6 Copy of a Certificate of a director of the Company dated [        ] November, 2010, a copy of which is attached hereto.

 

7 Such other documents and laws as we consider necessary as a basis for giving this opinion.

The Registration Statement and the exhibits to the Registration Statement are referred to below as the “Documents”.

The following opinion is given only as to matters of Cayman Islands law and we express no opinion with respect to any matters governed by or construed in accordance with the laws of any jurisdiction other than the Cayman Islands. We have assumed that there is nothing under any law (other than the laws of the Cayman Islands) which would affect or vary the following opinion. Specifically, we have made no independent investigation of the laws of the United States of America and we offer no opinion in relation thereto. We offer no opinion in relation to any representation or warranty given by any party to the Documents save as specifically hereinafter set forth. This opinion is strictly limited to the matters stated in it, does not apply by implication to other matters, and only relates to (1) those circumstances or facts specifically stated herein and (2) the laws of the Cayman Islands, as they respectively exist at the date hereof.
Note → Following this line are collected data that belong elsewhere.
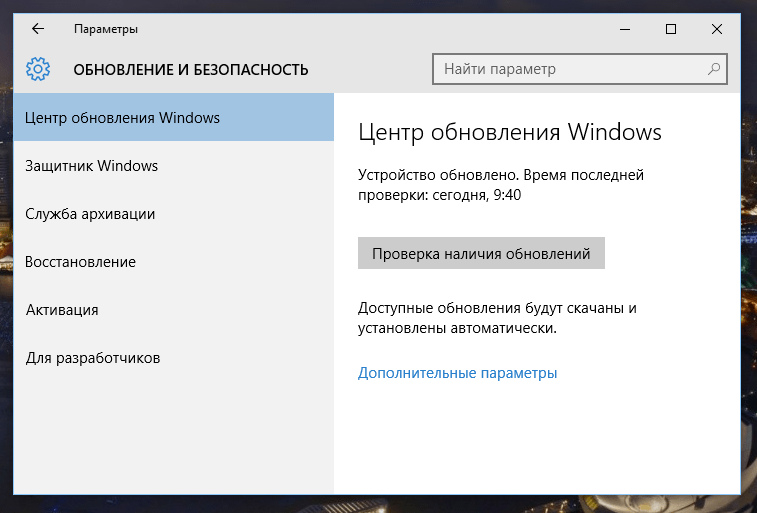
Task: Click the Settings gear icon
Action: (x=38, y=69)
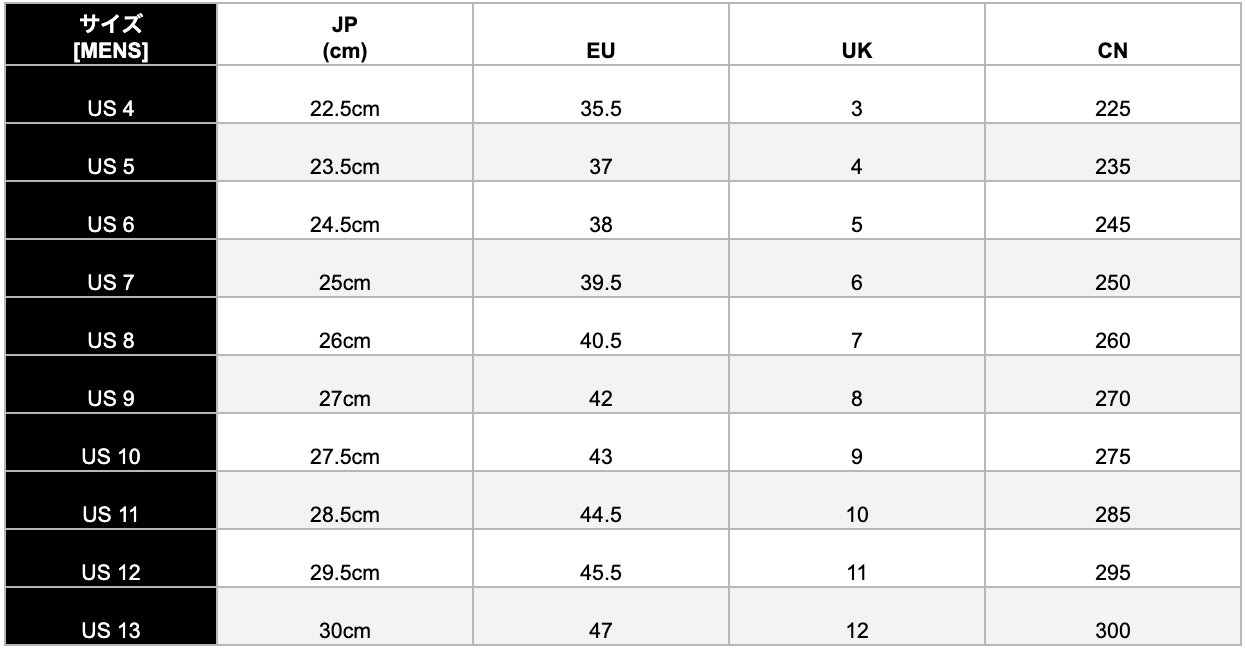Click the CN 245 cell
This screenshot has width=1246, height=652.
coord(1113,211)
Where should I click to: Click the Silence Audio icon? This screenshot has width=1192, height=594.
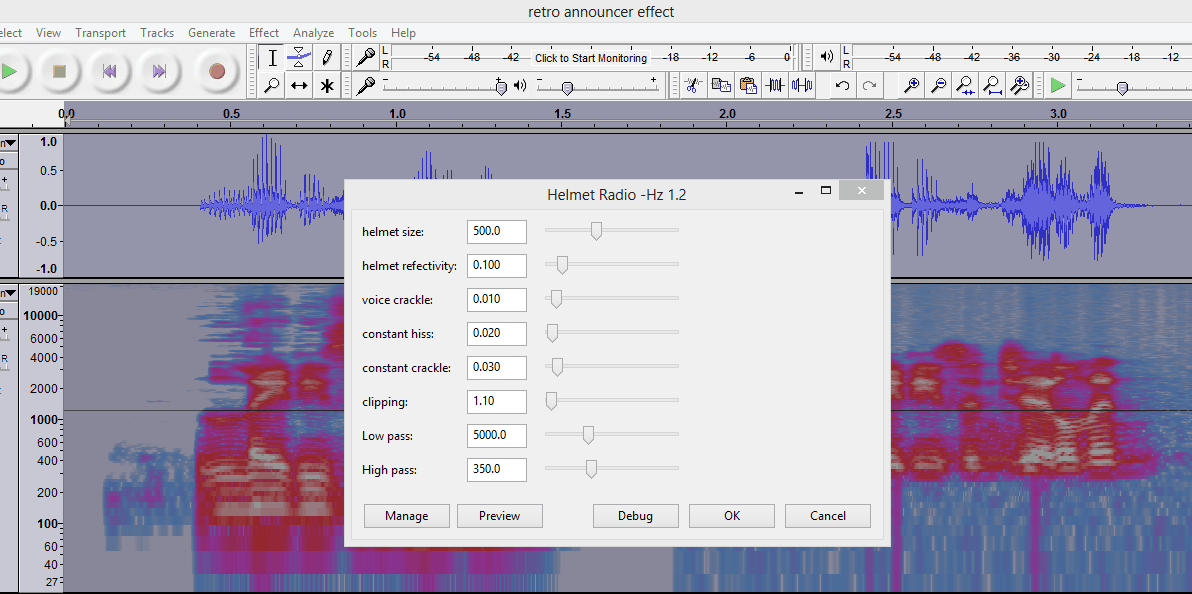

In giving this opinion we have assumed, without independent verification:

 

(a) the genuineness of all signatures and seals, the authenticity of all documents submitted to us as originals, the conformity of all copy documents or the forms of documents provided to us to their originals or, as the case may be, to the final form of the originals and that any markings showing revisions or amendments to documents are correct and complete;

 

(b) that the copies produced to us of minutes of meetings and/or of resolutions are true copies and correctly record the proceedings of such meetings and/or the subject matter which they propose to record and that all factual statements therein contained are true and correct and that any meetings referred to in such copies were duly convened and held and that all resolutions set out in such copy minutes or resolutions were duly passed and are in full force and effect and that all factual statements made in such resolutions, the Director’s Certificate and any other certificates and documents on which we have relied are true and correct (and continue to be true and correct);

 

(c) that the statutory registers of directors and officers, members, mortgages and charges and the minute book of the Company are true, complete, accurate and up to date;

 

(d) the accuracy of all representations, warranties and covenants as to factual matters made by the parties to the Documents; and

 

(e) that there is no contractual or other prohibition (other than as may arise by virtue of the laws of the Cayman Islands) binding on the Company or on any other party prohibiting it from entering into and performing its obligations.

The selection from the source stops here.